**Data section**:

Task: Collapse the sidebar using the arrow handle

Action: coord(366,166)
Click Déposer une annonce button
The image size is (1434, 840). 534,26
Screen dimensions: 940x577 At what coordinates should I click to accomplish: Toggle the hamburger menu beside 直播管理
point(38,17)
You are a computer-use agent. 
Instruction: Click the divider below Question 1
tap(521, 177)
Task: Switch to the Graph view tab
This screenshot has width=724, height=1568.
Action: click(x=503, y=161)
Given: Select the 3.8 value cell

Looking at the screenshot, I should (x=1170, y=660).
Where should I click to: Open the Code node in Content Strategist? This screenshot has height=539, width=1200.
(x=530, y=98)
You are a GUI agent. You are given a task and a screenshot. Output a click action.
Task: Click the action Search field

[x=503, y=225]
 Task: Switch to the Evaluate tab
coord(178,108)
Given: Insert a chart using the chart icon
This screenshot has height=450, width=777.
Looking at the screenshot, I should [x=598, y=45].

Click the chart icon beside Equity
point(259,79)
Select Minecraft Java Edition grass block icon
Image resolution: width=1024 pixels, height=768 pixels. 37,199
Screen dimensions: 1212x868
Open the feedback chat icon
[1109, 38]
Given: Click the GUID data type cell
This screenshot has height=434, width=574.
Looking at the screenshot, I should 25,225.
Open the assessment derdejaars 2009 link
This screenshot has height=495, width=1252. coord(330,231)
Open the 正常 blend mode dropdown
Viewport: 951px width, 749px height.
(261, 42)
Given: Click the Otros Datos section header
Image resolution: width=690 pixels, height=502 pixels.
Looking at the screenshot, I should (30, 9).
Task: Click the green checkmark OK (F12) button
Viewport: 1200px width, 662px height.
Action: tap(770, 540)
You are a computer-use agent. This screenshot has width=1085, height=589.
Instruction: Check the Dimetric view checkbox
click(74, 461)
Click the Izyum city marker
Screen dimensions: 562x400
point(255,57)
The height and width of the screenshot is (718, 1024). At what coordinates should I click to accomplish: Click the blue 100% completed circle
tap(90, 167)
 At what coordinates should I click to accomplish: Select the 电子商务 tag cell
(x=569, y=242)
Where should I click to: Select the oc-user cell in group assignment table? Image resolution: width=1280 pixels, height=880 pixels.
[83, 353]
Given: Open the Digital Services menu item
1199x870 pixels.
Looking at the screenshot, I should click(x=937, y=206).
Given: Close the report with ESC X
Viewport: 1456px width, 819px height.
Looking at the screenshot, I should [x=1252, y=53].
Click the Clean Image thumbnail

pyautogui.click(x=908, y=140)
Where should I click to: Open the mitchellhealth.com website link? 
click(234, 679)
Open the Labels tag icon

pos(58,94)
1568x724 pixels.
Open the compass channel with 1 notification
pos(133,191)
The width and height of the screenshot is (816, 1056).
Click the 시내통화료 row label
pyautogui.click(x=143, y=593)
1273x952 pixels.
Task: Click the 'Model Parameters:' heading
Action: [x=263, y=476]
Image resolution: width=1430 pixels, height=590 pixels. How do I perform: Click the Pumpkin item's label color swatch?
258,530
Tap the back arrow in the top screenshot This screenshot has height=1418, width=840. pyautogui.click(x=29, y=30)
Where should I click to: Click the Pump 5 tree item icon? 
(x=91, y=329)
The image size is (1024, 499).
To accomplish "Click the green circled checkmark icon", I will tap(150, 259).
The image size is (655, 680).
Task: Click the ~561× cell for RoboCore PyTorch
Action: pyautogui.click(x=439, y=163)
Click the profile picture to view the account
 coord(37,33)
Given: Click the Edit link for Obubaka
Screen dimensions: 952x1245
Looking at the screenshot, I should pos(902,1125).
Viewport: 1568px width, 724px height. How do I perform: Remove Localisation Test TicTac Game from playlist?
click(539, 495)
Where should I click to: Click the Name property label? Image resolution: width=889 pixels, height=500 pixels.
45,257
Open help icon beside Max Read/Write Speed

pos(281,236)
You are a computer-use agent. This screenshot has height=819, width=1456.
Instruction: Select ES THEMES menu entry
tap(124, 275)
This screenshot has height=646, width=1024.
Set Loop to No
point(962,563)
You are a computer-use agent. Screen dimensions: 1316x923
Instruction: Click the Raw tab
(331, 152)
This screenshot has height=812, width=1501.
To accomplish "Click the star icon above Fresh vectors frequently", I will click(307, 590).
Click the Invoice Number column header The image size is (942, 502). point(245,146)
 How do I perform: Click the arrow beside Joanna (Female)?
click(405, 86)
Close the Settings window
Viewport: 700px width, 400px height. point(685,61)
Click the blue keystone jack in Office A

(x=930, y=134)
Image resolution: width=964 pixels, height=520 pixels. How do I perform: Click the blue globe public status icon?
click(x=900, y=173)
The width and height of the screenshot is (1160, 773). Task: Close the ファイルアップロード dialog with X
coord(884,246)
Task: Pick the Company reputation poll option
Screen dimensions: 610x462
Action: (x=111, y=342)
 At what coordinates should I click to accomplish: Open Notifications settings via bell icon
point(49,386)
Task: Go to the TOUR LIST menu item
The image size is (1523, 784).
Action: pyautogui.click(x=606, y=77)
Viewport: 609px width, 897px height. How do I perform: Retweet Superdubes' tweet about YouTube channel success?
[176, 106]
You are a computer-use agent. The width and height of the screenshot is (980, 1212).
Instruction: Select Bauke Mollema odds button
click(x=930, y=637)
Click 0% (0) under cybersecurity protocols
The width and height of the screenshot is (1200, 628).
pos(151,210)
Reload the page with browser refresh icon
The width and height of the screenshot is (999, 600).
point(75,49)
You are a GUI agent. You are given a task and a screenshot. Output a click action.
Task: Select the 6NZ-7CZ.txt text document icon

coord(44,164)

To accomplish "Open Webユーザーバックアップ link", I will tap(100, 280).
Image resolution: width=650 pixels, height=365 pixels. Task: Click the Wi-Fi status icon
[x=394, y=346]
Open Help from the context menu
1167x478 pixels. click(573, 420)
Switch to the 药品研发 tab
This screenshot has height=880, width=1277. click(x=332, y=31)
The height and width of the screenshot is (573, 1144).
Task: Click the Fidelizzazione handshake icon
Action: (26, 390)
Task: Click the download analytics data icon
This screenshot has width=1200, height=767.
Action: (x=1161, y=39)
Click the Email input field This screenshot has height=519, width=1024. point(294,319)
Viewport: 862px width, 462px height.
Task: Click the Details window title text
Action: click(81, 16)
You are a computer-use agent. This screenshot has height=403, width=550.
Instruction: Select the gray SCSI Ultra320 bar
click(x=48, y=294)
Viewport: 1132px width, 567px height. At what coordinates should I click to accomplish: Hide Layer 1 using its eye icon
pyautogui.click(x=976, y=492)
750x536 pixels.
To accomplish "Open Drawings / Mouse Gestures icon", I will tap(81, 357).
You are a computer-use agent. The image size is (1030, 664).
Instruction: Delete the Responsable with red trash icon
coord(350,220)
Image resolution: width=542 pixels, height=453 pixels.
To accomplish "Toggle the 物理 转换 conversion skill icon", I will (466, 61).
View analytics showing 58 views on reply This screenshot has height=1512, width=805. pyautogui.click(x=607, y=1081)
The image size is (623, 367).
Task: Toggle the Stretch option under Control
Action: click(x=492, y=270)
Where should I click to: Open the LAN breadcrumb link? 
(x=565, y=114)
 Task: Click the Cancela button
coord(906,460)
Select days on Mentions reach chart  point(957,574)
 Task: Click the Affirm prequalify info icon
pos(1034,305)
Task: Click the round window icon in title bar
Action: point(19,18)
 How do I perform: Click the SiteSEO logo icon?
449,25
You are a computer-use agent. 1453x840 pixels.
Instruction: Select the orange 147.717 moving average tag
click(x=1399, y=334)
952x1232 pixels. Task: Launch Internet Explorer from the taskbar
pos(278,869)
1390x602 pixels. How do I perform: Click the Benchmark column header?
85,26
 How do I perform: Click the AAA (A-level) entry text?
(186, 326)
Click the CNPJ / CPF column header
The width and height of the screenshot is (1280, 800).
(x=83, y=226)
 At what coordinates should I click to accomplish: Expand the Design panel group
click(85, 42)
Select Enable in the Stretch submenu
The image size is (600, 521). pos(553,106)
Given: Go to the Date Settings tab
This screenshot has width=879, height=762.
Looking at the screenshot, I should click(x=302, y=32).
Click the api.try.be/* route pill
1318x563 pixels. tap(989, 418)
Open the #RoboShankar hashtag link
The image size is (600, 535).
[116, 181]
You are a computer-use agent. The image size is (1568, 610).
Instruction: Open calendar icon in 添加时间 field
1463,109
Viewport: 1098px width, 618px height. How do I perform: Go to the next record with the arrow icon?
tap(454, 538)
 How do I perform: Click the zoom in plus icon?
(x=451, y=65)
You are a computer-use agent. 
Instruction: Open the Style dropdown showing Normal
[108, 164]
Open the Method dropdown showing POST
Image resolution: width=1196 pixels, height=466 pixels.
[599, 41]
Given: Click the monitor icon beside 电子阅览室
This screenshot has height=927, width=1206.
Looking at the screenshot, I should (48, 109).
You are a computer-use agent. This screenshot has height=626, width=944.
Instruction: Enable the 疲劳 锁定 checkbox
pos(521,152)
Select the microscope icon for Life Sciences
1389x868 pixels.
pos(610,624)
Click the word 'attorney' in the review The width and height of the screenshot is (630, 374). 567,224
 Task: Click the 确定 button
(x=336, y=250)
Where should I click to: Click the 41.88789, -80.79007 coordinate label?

**What to work on**:
In the entries above, one line contains "Click the chart icon beside Equity" and another contains "The width and height of the screenshot is (816, 1056).". Reproduce exactly those two lines and the lines between them, nothing else.

**Response to this exercise**:
Click the chart icon beside Equity
point(259,79)
Select Minecraft Java Edition grass block icon
Image resolution: width=1024 pixels, height=768 pixels. 37,199
Screen dimensions: 1212x868
Open the feedback chat icon
[1109, 38]
Given: Click the GUID data type cell
This screenshot has height=434, width=574.
Looking at the screenshot, I should 25,225.
Open the assessment derdejaars 2009 link
This screenshot has height=495, width=1252. coord(330,231)
Open the 正常 blend mode dropdown
Viewport: 951px width, 749px height.
(261, 42)
Given: Click the Otros Datos section header
Image resolution: width=690 pixels, height=502 pixels.
Looking at the screenshot, I should (30, 9).
Task: Click the green checkmark OK (F12) button
Viewport: 1200px width, 662px height.
Action: tap(770, 540)
You are a computer-use agent. This screenshot has width=1085, height=589.
Instruction: Check the Dimetric view checkbox
click(74, 461)
Click the Izyum city marker
Screen dimensions: 562x400
point(255,57)
The height and width of the screenshot is (718, 1024). At what coordinates should I click to accomplish: Click the blue 100% completed circle
tap(90, 167)
 At what coordinates should I click to accomplish: Select the 电子商务 tag cell
(x=569, y=242)
Where should I click to: Select the oc-user cell in group assignment table? Image resolution: width=1280 pixels, height=880 pixels.
[83, 353]
Given: Open the Digital Services menu item
1199x870 pixels.
Looking at the screenshot, I should click(x=937, y=206).
Given: Close the report with ESC X
Viewport: 1456px width, 819px height.
Looking at the screenshot, I should [x=1252, y=53].
Click the Clean Image thumbnail

pyautogui.click(x=908, y=140)
Where should I click to: Open the mitchellhealth.com website link? 
click(234, 679)
Open the Labels tag icon

pos(58,94)
1568x724 pixels.
Open the compass channel with 1 notification
pos(133,191)
The width and height of the screenshot is (816, 1056).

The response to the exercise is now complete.